▶ [Document text]:
%%

Wednesday, September 2, 2015

Adaptive Th2 cells can double as innate cells during allergy and helminth infection

Antigen specificity is a dominant feature of adaptive immune system. However, on occasions, fully differentiated effector T cells do show TCR-independent responsiveness to cytokines. Whether this is a good or bad thing is not easy to tell. 

For this study the authors had used a dual-reporter mouse model, called 4C13R, where both cytokine IL-4 and IL-13 are genetically labeled. Initially, the authors showed that adoptively transferred in vitro differentiated Th2 OT-II transgenic T cells, on 4C13R background, could secrete IL-13 (but not IL-4) in response to cytokine IL-33 (in combination with STAT5 activator IL-7 or TSLP).

Similarly, the authors observed TCR-independent IL-13 secretion by in vivo differentiated Th2 OT-II 4C13R cells to a Papain challenge (Papain is a protease and has been shown to induce type II immune response).

This TCR-independent secretion of IL-13 by differentiated Th2 cells was driven by IL-33.

Since type 2 innate lymphoid cells (ILC2) are known to respond to IL-33, the authors analyzed secretion of IL-13 by both Th2 and ILC cells after Papain challenge (here, mice were initially exposed to N. brasiliensis, a type II activator helminth). Both population could respond to Papain by secreting IL-13 (but not IL-4).

Similar results were obtained with another allergen, house dust mite extract (HDM).

Further experiments with RAG2-IL-2Rγ DKO hosts, which lack endogenous T and ILC2 cells, revealed that adoptive transfer of in vitro differentiated Th2 cells was sufficient to induce eosinophilia in lung tissue upon HDM exposure (allergen exposure).

The authors reasoned that in physiological situations initial antigenic priming would increase the number of Th2 cells to the level comparable to that of ILC2 and this would play a significant role in host protection or response to type II irritants (worm or allergen). Indeed, the authors showed that Th2 cells developed after first helminth infection could provide partial host protection to a second helminth infection, even in absence of ILC2 cells (in RORα bone marrow chimera).

In summary, these results suggest that adaptive immune cells can take the function of innate cells when necessary. Here, IL-13 appears to be a dominant cytokine that drives type II immune effector function (in 1990s ad early 2000s, the prevalent hypothesis positioned IL-4 in the center of type II immune effector response).

Such TCR-independent responsiveness has important implications for treatments of type II immune disorders such as allergy or dermatitis. For example, antigen (TCR ligand) desensitization protocol for allergy treatment may not provide full protection against allergic reaction due to IL-13 secretion (since it can be secreted independent of TCR signaling). On the other hand, blockade of IL-13 and IL-33 signaling may represent clinically relevant therapy (alone or in combination with antigen desensitization).

%%

▶ [Information given]:
%%

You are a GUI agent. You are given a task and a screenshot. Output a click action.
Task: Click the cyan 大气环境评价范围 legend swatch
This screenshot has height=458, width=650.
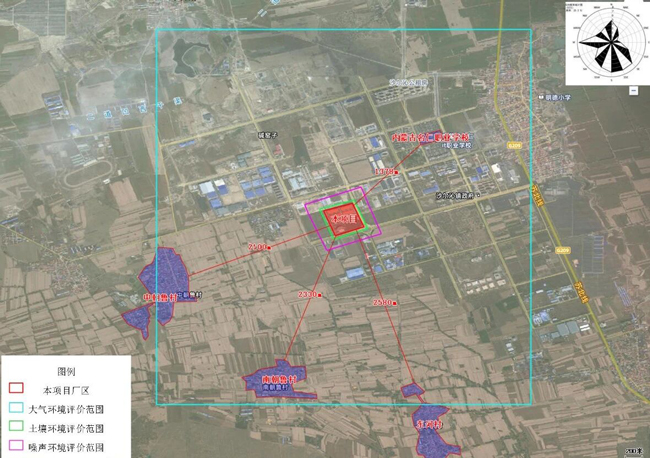tap(17, 408)
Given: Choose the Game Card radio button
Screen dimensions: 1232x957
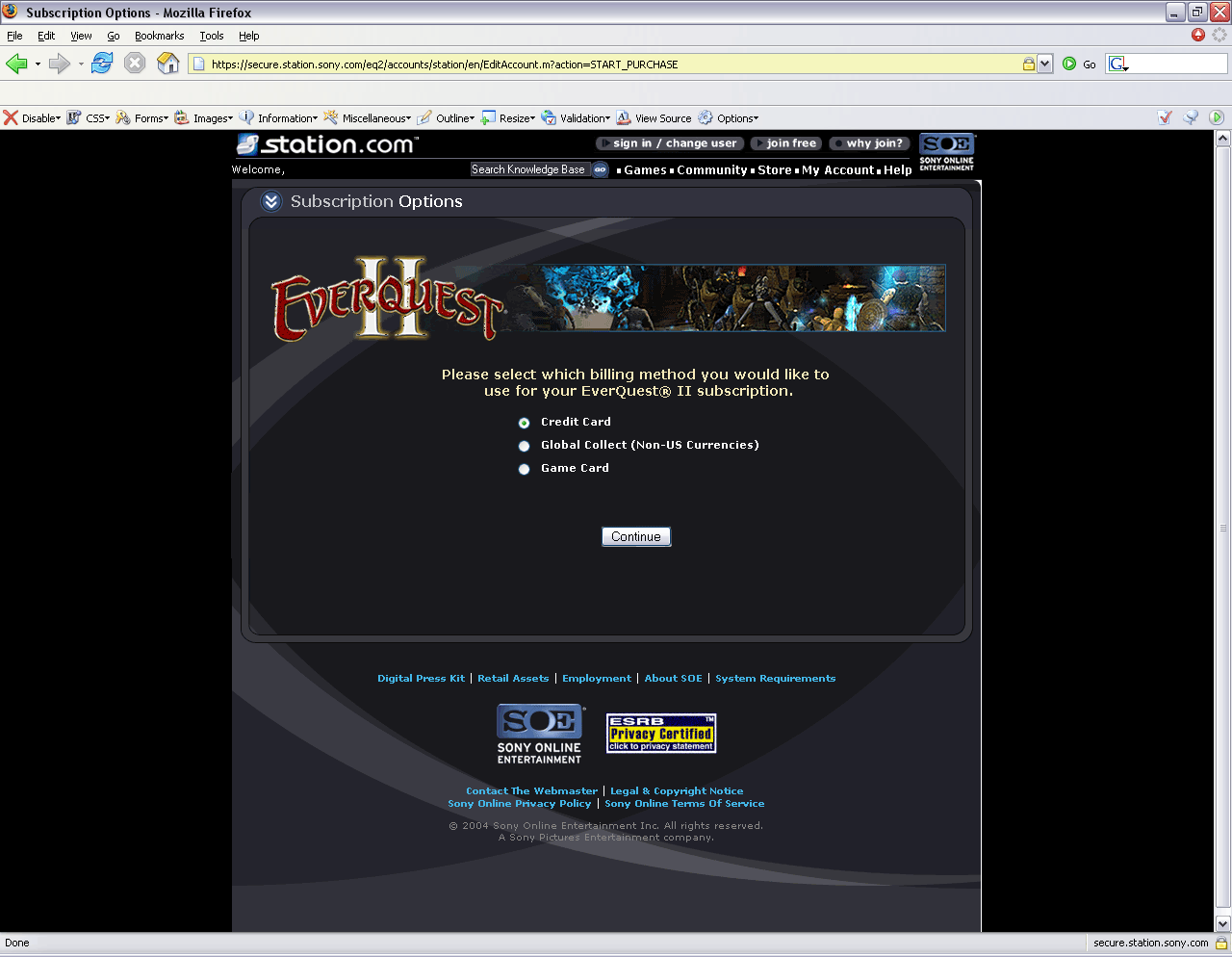Looking at the screenshot, I should coord(524,469).
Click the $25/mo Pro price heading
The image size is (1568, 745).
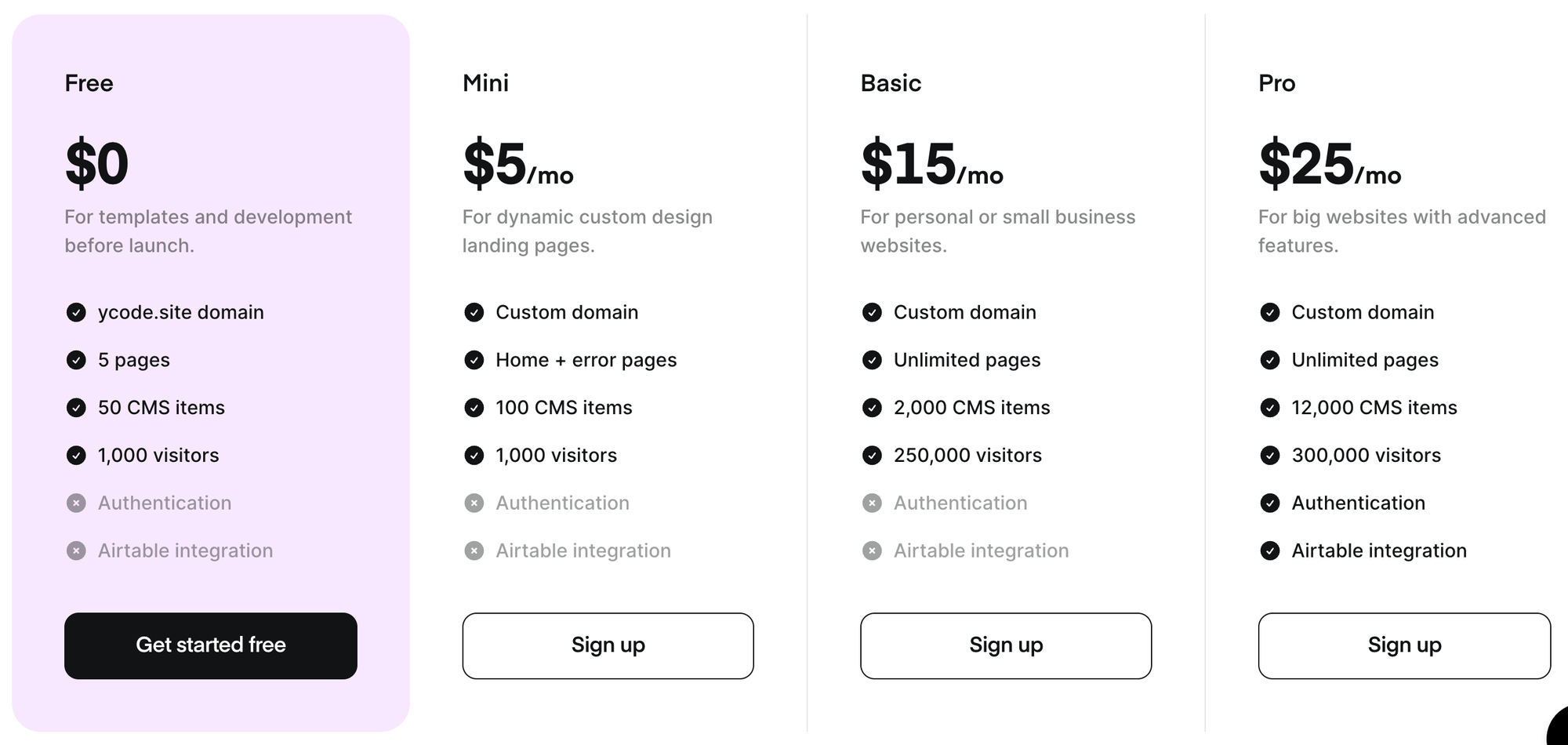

%%

▶ [Task requirements]:
1. In the text on adaptive Th2 cells, what is the name of the dual-reporter mouse model that the authors used?
2. From the text on adaptive Th2 cells, output the part that opens with the words containing "Antigen specificity is" and closes with "easy to tell.".

▶ [Responses to the exercise]:
1. 4C13R

2.
Antigen specificity is a dominant feature of adaptive immune system. However, on occasions, fully differentiated effector T cells do show TCR-independent responsiveness to cytokines. Whether this is a good or bad thing is not easy to tell.